Although I knew something wasn't right straight after the freak accident, I just tried to carry on and trained as if nothing had happened.
Despite knowing she wasn't completely well after cracking her head, Alex said she continued with the holiday and even went running. GB Hockey sent her to a concussion specialist in Birmingham for tests and she could hardly open her eyes.
I struggled to tolerate light, sound or people talking to me since hitting my head, I lived my life at a tenth of what I used to. It was hard, but I still believed I'd make a full recovery and hoped to go back to playing for my country.'
Despite being in pain Alex was determined to keep on pushing herself in training and continued to attend team events.
Six weeks after returning home she persuaded the team doctor she was fit enough for a team-bonding away day pottery painting. Alex told BBC Sport: 'I went for an hour and all I remember was talking to my team-mate next to me and I lost the ability to speak. I just couldn't say any words. Obviously I was frightened but I didn't want to cause a scene so I went back to painting my egg cup. I went home as soon as that session was done.'
'After getting home I felt violently sick and passed out. Knowing this was serious, I went to the hospital and suffered a seizure before being rushed for a CT scan. Nothing showed up on this scan or on an MRI or MRA scan. There's a theory that because I waited so long to have the scan, there may have been a bleed that was reabsorbed, which is why it didn't show up.'
'One of the hardest parts in all of this, aside from the physical trauma, has been losing my identity. Going from leading my country, aspiring to qualify for the Tokyo Olympics to just trying to get through a day. Head injuries are serious, debilitating and lonely. I hit my head one day and my whole life was pulled away from me'.

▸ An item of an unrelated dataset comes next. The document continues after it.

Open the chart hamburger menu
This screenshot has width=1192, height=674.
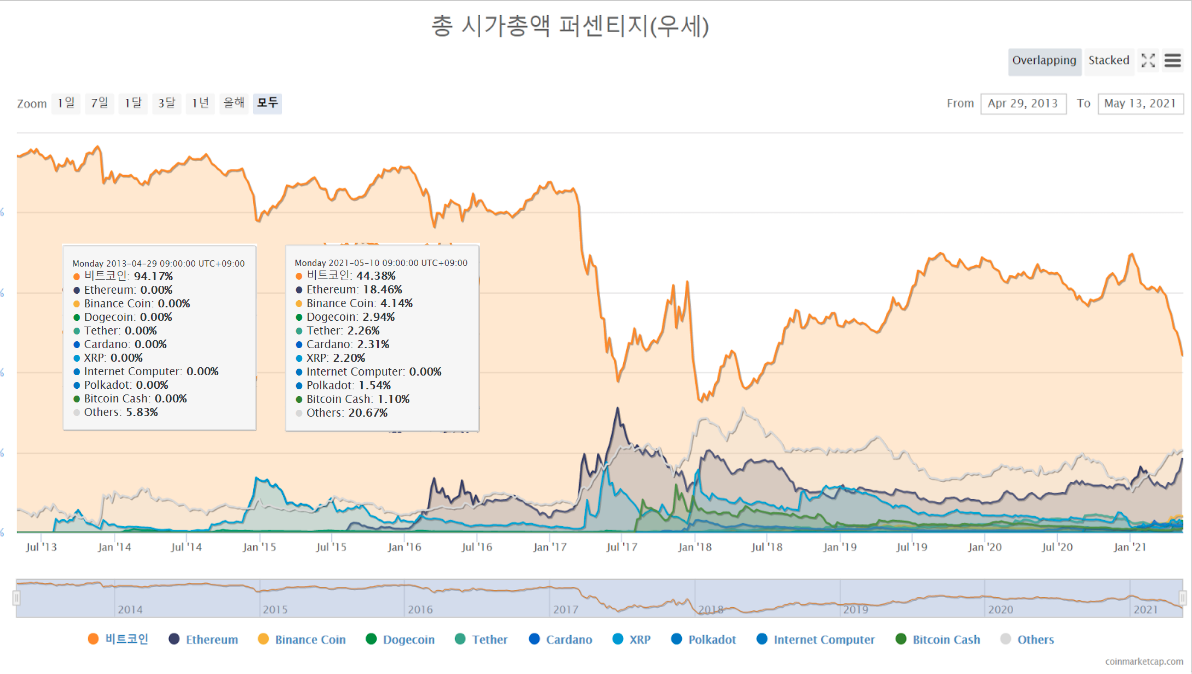coord(1172,61)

Alex engaged in a full and active rehabilitation programme at Hobbs South East for specialist vestibular rehabilitation.where a multi disciplinary approach including physiotherapy, neuropsychology and a graded exercise programme tailored to functional retraining was targeted to Alex's skill set. Importantly, a big part of the Hobbs Vestibular and Balance Service is education and understanding of the symptoms, recognising the triggers early and on how to manage them so that Alex can effectively work towards returning to her usual activities as and when appropriate.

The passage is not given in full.